* **Exercise task**: Could you write out every record below again, requests included, adding 38 to each coordinate value in the answers? Leave the pictures out.

* **Given data**:
○ ○ ○ ○

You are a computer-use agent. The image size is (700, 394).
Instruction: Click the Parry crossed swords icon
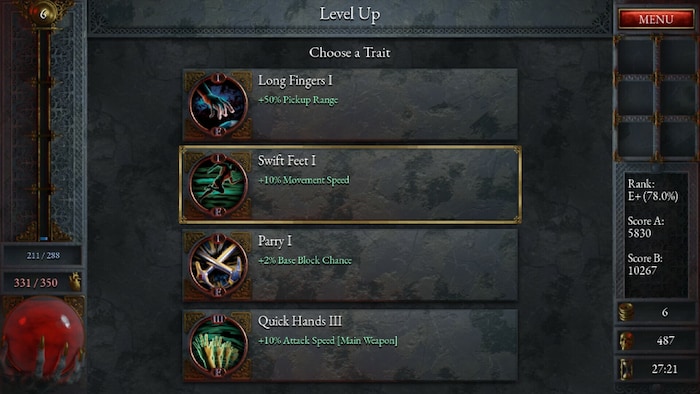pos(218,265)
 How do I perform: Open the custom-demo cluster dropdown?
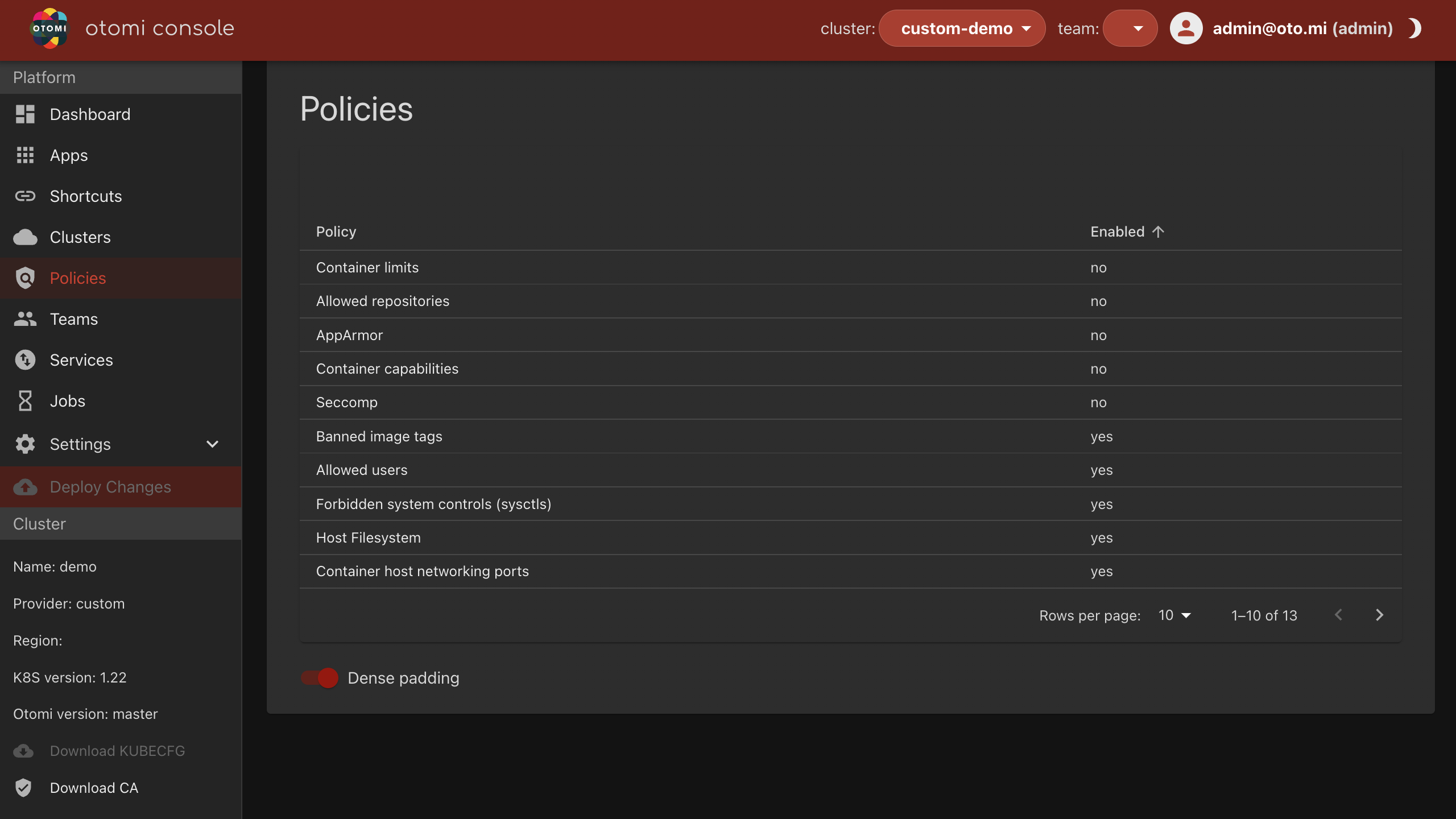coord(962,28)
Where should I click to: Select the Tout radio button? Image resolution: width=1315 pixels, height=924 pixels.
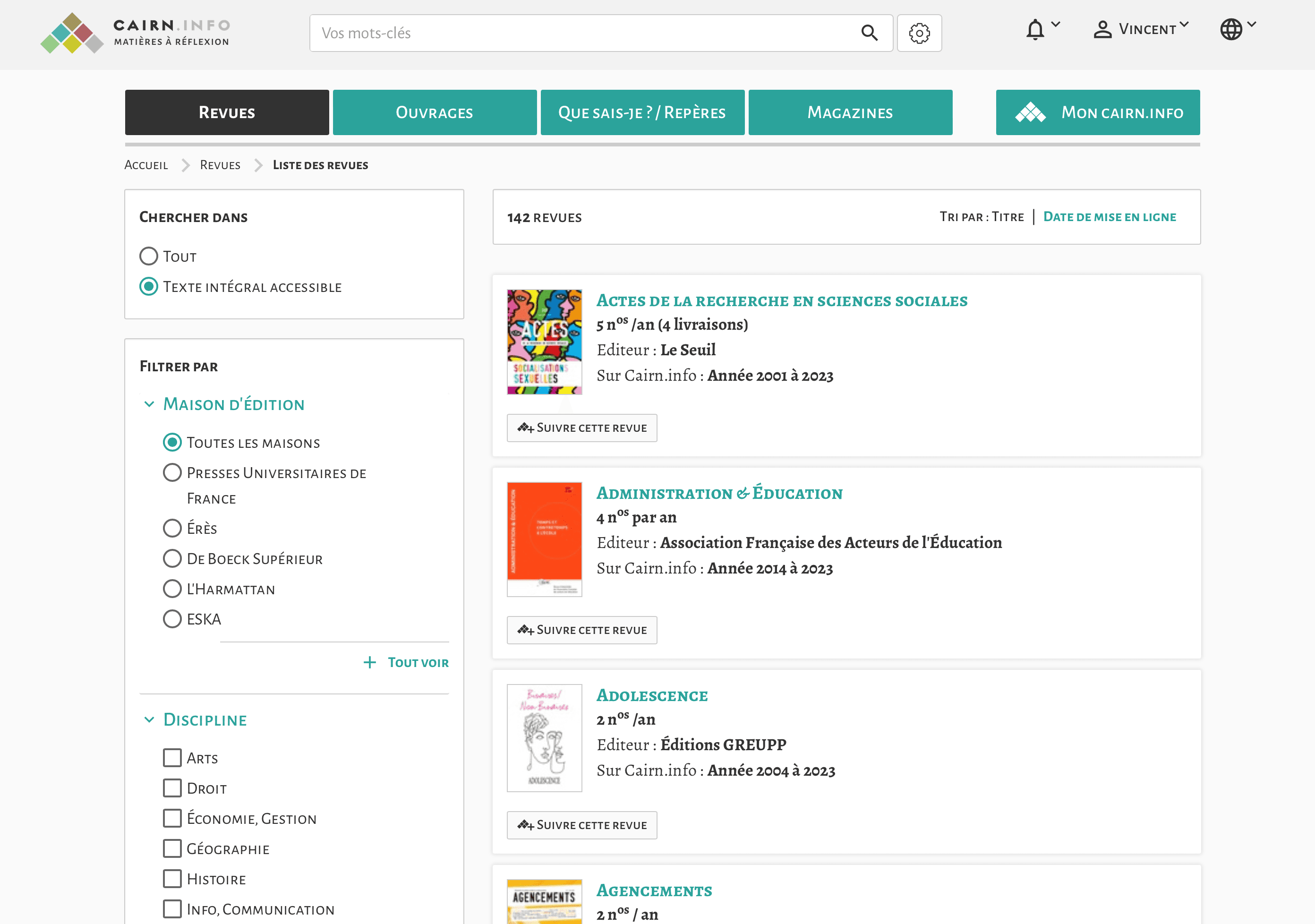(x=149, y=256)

○ ○ ○ ○

* **Task result**:
You are a computer-use agent. The image size is (700, 394).
Instruction: Click the Parry crossed swords icon
pos(256,303)
 How do I perform: Open the custom-demo cluster dropdown?
coord(1000,66)
Where should I click to: Select the Tout radio button? Image resolution: width=1315 pixels, height=924 pixels.
(x=187, y=294)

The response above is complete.